> Entries supplied:
/---

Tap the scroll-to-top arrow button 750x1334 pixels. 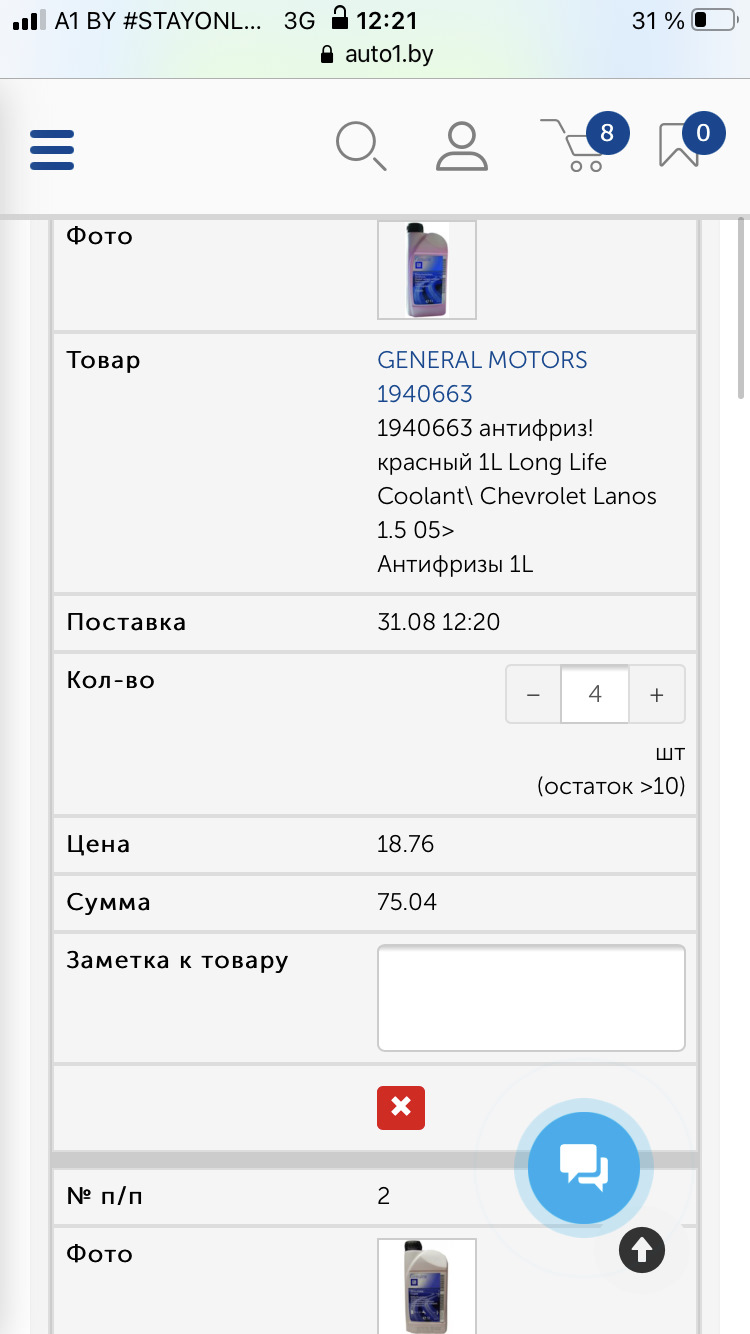[x=641, y=1248]
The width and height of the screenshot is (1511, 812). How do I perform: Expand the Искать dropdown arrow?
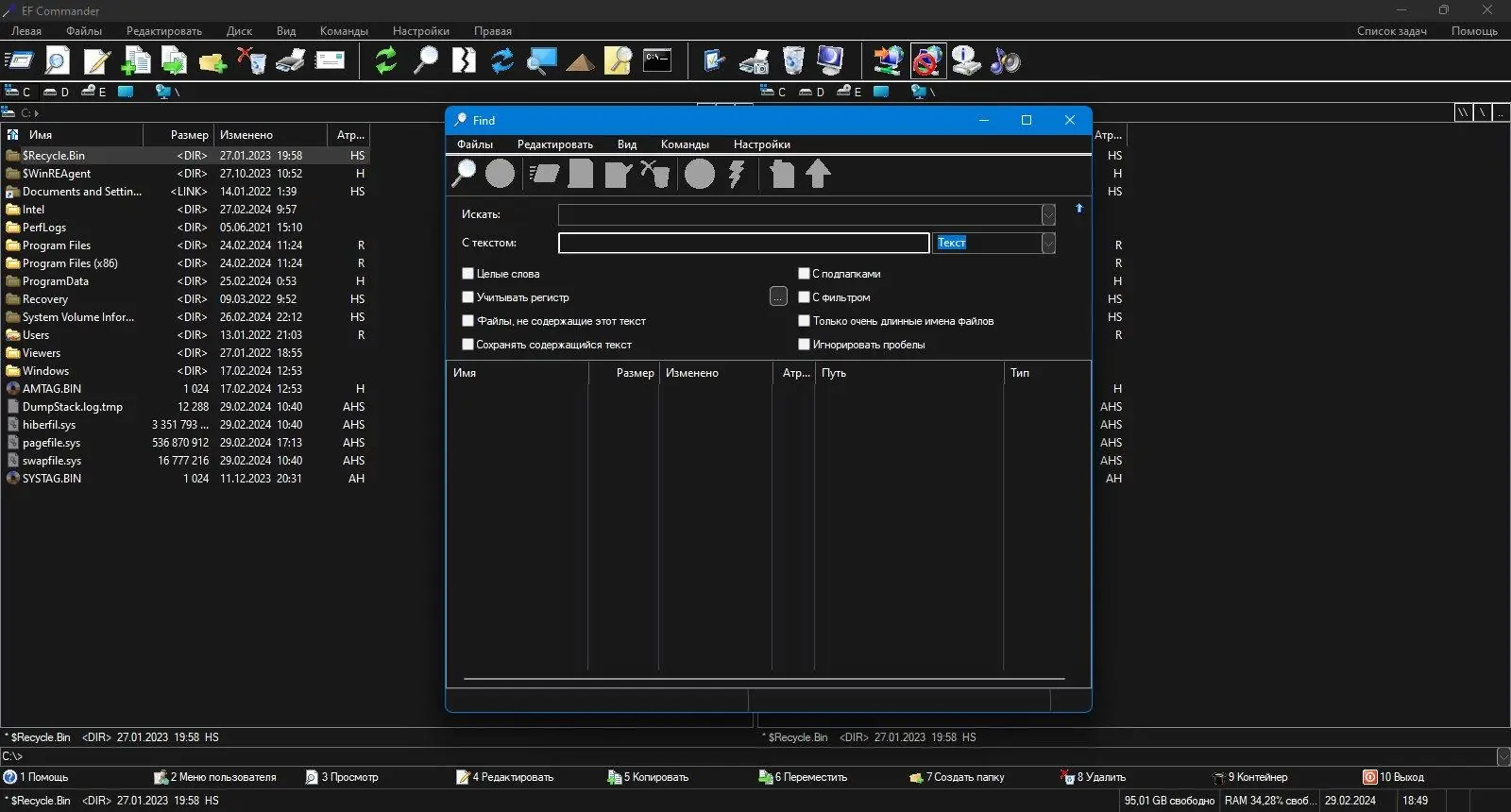pos(1048,214)
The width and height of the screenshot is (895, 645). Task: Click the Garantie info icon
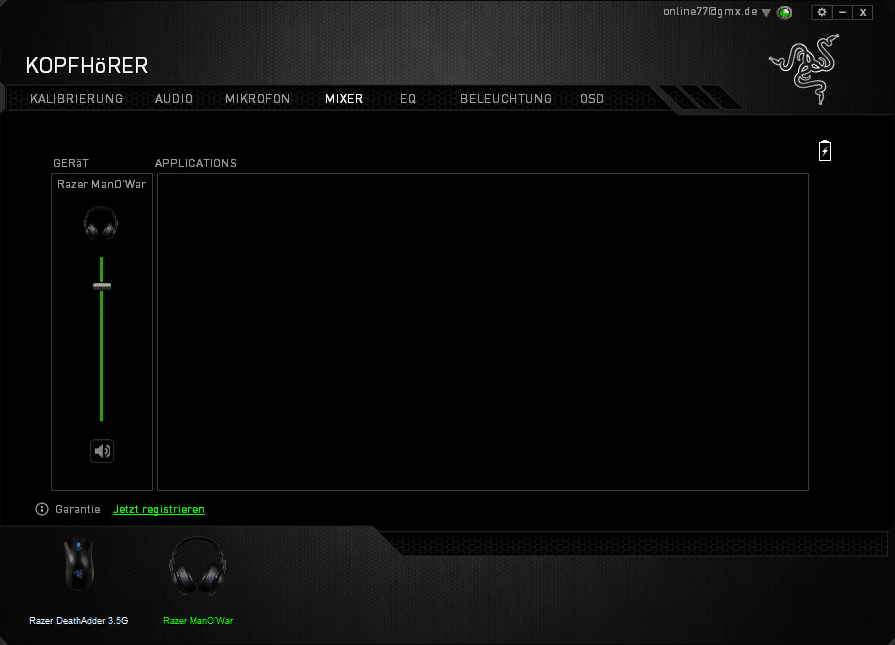pos(42,509)
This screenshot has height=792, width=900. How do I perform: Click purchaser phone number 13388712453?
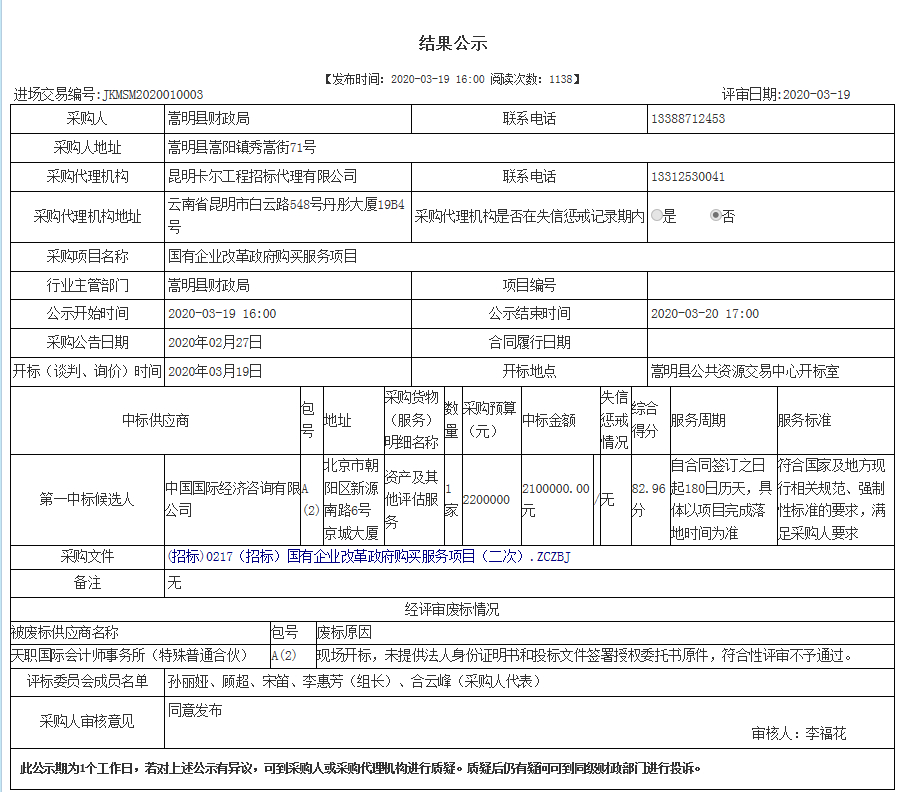point(688,119)
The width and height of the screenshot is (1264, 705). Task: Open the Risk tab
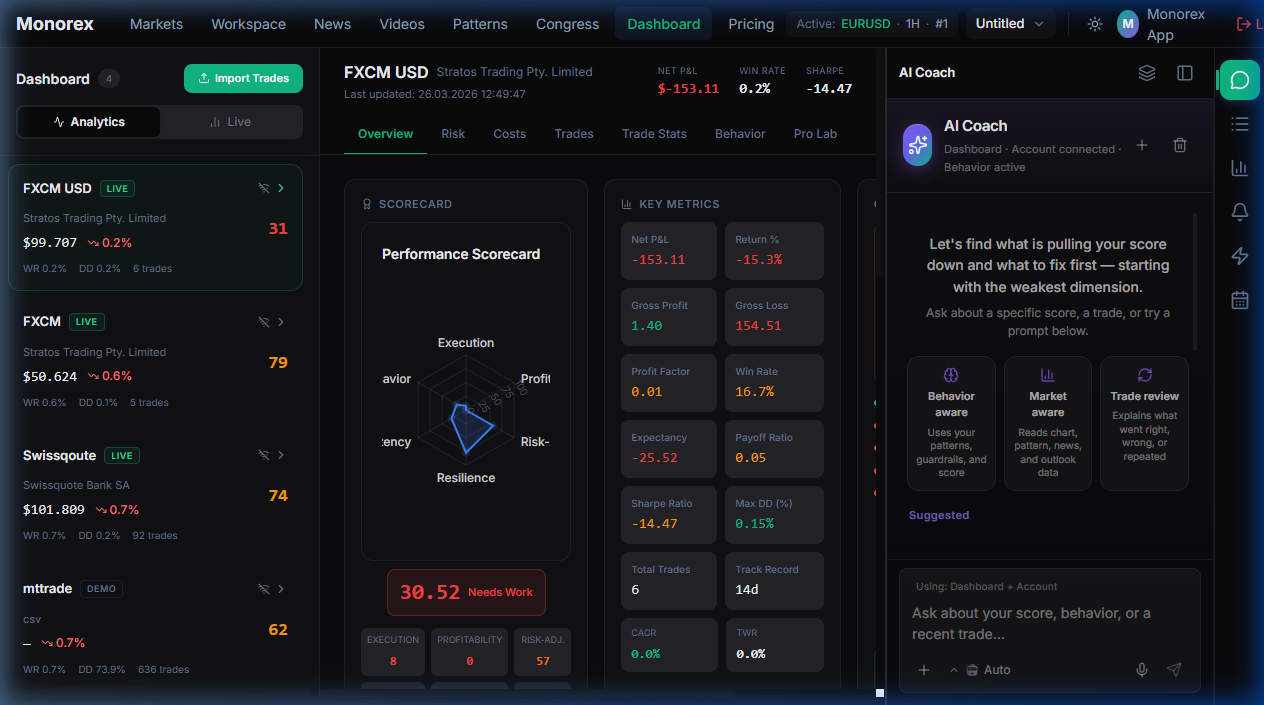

\---

> Problem to work on:
With every picture left out, print exactly the lines from the one containing "The width and height of the screenshot is (895, 645)." through the final line of the material above.

> Answer box:
The width and height of the screenshot is (895, 645). Task: Click the Garantie info icon
pos(42,509)
This screenshot has height=792, width=900. How do I perform: Click purchaser phone number 13388712453?
point(688,119)
The width and height of the screenshot is (1264, 705). Task: Open the Risk tab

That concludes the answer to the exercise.